# AIM OF THE EXERCISE
Return exactly the span of lines in the following data that opens with the line containing "[کیادربندسری: آخرین‌بار است" and closes with the line containing "کیک بوکسینگ (122, 1085)". Include nothing else.

======== RECORD EXCERPTS

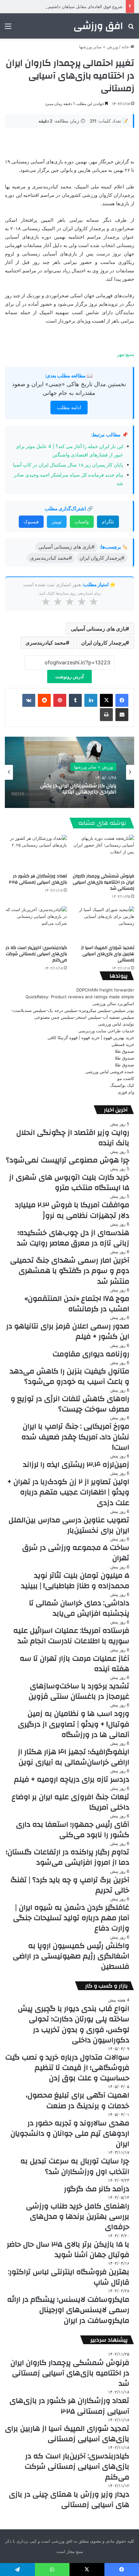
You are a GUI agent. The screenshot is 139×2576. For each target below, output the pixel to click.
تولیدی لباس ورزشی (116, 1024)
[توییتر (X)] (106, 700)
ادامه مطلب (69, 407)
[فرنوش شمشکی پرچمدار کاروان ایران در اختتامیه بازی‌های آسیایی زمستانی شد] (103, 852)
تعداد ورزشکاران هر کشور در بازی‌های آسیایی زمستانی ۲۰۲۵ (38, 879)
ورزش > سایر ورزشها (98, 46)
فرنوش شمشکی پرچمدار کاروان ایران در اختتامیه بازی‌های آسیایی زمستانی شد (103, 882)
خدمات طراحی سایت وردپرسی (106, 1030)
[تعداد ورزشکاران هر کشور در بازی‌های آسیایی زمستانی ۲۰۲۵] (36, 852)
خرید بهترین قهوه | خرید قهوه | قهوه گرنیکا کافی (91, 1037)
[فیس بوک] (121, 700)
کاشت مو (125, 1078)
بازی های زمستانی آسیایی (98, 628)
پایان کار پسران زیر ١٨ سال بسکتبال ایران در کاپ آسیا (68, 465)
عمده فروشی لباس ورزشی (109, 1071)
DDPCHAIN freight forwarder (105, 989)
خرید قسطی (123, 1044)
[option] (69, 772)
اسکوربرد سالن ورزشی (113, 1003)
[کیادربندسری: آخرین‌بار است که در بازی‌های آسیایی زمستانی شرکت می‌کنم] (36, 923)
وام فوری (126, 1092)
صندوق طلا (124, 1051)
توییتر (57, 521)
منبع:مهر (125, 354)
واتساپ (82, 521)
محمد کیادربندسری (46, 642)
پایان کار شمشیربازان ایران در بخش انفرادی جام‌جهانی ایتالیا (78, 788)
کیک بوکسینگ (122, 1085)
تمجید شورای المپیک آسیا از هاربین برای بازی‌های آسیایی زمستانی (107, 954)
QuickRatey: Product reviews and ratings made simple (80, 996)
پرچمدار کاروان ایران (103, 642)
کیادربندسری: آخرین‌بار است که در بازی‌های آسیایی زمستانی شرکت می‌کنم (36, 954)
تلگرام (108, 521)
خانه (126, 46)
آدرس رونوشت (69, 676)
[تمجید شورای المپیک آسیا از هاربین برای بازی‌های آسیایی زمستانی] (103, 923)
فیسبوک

================
======== RECORD EXCERPTS

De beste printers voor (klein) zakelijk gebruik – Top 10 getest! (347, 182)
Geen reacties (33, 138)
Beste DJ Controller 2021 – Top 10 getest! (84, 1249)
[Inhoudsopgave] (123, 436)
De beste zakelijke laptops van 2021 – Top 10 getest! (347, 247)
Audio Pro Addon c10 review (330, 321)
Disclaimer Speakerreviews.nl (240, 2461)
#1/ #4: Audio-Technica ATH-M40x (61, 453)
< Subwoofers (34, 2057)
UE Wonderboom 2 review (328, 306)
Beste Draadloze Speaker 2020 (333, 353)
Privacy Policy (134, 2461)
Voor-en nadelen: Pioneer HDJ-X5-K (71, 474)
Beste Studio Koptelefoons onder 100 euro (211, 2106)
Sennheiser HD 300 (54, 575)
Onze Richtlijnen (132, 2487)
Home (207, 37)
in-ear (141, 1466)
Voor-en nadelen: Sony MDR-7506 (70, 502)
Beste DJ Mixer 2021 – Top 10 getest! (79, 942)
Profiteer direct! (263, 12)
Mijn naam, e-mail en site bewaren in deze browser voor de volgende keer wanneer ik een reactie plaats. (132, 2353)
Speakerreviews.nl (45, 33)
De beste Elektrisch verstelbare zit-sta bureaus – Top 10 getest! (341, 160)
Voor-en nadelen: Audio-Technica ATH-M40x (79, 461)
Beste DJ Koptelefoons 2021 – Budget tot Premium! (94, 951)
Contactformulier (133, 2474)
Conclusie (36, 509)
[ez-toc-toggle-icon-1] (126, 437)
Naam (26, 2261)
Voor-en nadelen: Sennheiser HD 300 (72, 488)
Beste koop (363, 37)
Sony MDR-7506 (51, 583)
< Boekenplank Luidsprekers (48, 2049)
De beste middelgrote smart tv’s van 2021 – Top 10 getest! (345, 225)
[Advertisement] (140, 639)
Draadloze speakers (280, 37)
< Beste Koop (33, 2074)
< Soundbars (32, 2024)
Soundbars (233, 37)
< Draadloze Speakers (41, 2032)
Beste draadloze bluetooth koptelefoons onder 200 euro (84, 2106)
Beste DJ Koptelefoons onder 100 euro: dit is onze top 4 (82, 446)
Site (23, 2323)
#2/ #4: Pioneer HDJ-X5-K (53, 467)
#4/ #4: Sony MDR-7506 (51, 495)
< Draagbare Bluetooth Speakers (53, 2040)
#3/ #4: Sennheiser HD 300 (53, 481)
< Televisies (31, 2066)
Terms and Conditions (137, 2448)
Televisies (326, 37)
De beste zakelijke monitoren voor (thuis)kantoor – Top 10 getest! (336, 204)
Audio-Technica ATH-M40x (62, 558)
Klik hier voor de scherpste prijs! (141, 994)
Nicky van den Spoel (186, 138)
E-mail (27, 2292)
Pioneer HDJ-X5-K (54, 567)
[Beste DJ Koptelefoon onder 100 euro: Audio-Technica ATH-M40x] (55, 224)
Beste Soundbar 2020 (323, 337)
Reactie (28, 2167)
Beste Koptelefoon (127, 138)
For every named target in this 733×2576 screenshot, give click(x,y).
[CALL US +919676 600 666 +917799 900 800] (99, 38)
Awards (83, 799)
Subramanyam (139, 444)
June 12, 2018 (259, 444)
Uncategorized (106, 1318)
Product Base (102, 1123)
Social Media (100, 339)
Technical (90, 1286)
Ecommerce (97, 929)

================

# TASK SOLUTION
[کیادربندسری: آخرین‌بار است که در بازی‌های آسیایی زمستانی شرکت می‌کنم] (36, 923)
وام فوری (126, 1092)
صندوق طلا (124, 1051)
توییتر (57, 521)
منبع:مهر (125, 354)
واتساپ (82, 521)
محمد کیادربندسری (46, 642)
پایان کار شمشیربازان ایران در بخش انفرادی جام‌جهانی ایتالیا (78, 788)
کیک بوکسینگ (122, 1085)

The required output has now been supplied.